Saved entries
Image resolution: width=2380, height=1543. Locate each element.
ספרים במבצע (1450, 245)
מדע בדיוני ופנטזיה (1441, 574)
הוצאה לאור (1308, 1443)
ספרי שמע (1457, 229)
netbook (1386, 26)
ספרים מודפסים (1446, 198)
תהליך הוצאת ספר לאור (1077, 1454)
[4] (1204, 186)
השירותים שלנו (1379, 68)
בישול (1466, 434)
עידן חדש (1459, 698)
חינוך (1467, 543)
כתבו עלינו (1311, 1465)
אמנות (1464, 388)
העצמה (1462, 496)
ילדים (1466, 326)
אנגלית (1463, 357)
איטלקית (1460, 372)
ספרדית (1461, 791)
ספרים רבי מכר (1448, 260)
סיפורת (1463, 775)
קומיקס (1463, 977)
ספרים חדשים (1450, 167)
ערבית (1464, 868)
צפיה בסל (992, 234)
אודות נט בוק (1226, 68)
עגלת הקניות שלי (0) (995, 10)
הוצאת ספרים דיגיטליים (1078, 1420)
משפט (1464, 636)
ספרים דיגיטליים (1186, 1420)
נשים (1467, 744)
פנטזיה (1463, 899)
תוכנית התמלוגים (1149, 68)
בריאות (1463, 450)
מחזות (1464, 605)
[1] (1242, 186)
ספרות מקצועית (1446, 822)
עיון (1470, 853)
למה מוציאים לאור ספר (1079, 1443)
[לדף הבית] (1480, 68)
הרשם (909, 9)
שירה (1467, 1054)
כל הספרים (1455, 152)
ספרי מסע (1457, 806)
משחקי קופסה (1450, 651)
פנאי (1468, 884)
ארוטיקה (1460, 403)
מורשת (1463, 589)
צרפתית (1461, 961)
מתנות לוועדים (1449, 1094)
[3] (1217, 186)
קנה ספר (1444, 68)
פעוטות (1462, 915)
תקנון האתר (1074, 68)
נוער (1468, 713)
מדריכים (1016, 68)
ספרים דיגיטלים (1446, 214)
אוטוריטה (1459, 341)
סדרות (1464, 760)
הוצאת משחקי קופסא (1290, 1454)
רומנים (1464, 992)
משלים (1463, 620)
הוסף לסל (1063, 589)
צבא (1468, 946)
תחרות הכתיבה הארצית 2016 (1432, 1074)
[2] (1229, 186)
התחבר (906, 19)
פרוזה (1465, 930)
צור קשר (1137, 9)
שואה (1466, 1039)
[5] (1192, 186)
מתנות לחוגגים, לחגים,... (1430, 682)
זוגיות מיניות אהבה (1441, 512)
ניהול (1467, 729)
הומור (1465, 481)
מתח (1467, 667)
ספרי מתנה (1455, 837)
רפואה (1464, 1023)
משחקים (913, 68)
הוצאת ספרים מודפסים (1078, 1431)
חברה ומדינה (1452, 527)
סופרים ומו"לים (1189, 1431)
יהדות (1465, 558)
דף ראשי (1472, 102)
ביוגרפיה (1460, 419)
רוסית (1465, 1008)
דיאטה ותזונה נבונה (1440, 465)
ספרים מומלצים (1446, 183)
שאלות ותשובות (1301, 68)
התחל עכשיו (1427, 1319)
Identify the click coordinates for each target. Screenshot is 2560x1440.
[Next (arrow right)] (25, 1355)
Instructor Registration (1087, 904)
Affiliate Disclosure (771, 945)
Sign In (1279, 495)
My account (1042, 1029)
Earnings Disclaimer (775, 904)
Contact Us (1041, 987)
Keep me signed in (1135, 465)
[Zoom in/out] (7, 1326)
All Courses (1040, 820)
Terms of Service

WHAT TO PRODUCE:
Starting at the line that has "ספרדית (1461, 791)" in the records above, restate word for word every line until the one that has "Instructor Registration (1087, 904)", and include that one as well.

RESULT BELOW:
ספרדית (1461, 791)
ספרים רבי מכר (1448, 260)
סיפורת (1463, 775)
קומיקס (1463, 977)
ספרים חדשים (1450, 167)
ערבית (1464, 868)
צפיה בסל (992, 234)
אודות נט בוק (1226, 68)
עגלת הקניות שלי (0) (995, 10)
הוצאת ספרים דיגיטליים (1078, 1420)
משפט (1464, 636)
ספרים דיגיטליים (1186, 1420)
נשים (1467, 744)
פנטזיה (1463, 899)
תוכנית התמלוגים (1149, 68)
בריאות (1463, 450)
מחזות (1464, 605)
[1] (1242, 186)
ספרות מקצועית (1446, 822)
עיון (1470, 853)
למה מוציאים לאור ספר (1079, 1443)
[לדף הבית] (1480, 68)
הרשם (909, 9)
שירה (1467, 1054)
כל הספרים (1455, 152)
ספרי מסע (1457, 806)
משחקי קופסה (1450, 651)
פנאי (1468, 884)
ארוטיקה (1460, 403)
מורשת (1463, 589)
צרפתית (1461, 961)
מתנות לוועדים (1449, 1094)
[3] (1217, 186)
קנה ספר (1444, 68)
פעוטות (1462, 915)
תקנון האתר (1074, 68)
נוער (1468, 713)
מדריכים (1016, 68)
ספרים דיגיטלים (1446, 214)
אוטוריטה (1459, 341)
סדרות (1464, 760)
הוצאת משחקי קופסא (1290, 1454)
רומנים (1464, 992)
משלים (1463, 620)
הוסף לסל (1063, 589)
צבא (1468, 946)
תחרות הכתיבה הארצית 2016 (1432, 1074)
[2] (1229, 186)
התחבר (906, 19)
פרוזה (1465, 930)
צור קשר (1137, 9)
שואה (1466, 1039)
[5] (1192, 186)
מתנות לחוגגים, לחגים,... (1430, 682)
זוגיות מיניות אהבה (1441, 512)
ניהול (1467, 729)
הומור (1465, 481)
מתח (1467, 667)
ספרי מתנה (1455, 837)
רפואה (1464, 1023)
משחקים (913, 68)
הוצאת ספרים מודפסים (1078, 1431)
חברה ומדינה (1452, 527)
סופרים ומו"לים (1189, 1431)
יהדות (1465, 558)
דף ראשי (1472, 102)
ביוגרפיה (1460, 419)
רוסית (1465, 1008)
דיאטה ותזונה נבונה (1440, 465)
ספרים מומלצים (1446, 183)
שאלות ותשובות (1301, 68)
התחל עכשיו (1427, 1319)
Identify the click coordinates for each target. Screenshot is 2560x1440.
[Next (arrow right)] (25, 1355)
Instructor Registration (1087, 904)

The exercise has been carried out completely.